▶ [Exercise material]:

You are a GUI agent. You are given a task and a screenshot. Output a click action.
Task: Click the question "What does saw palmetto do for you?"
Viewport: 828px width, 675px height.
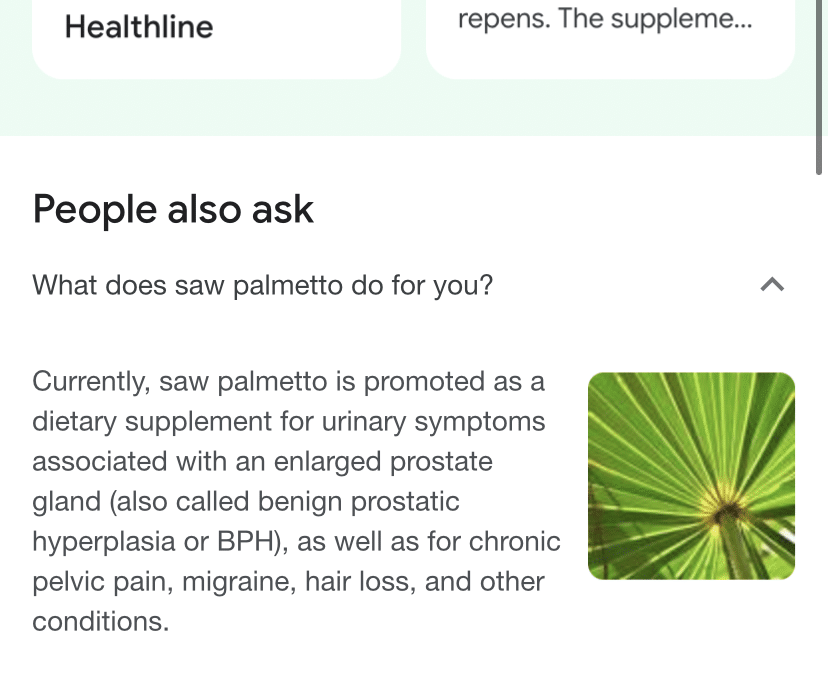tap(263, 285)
==
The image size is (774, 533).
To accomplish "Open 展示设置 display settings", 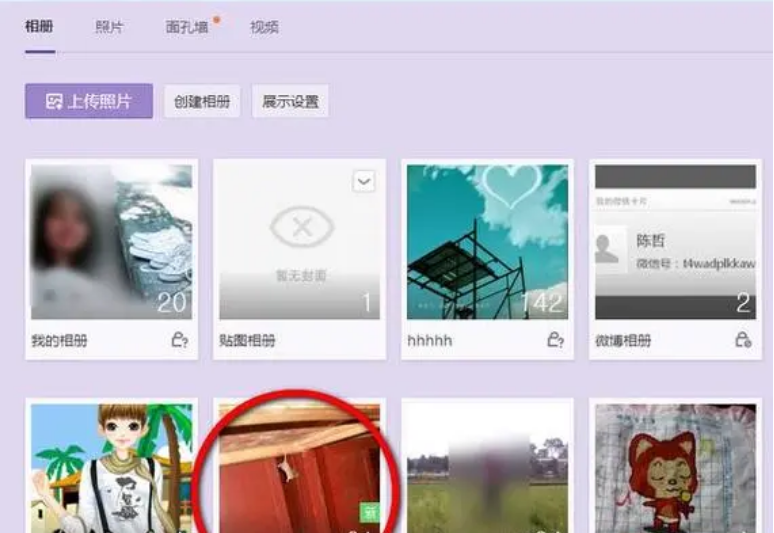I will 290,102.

▶ [The task]: How many lines in the rows above contain the word "given"? Reply with the number alone.

▶ [Exercise result]: 1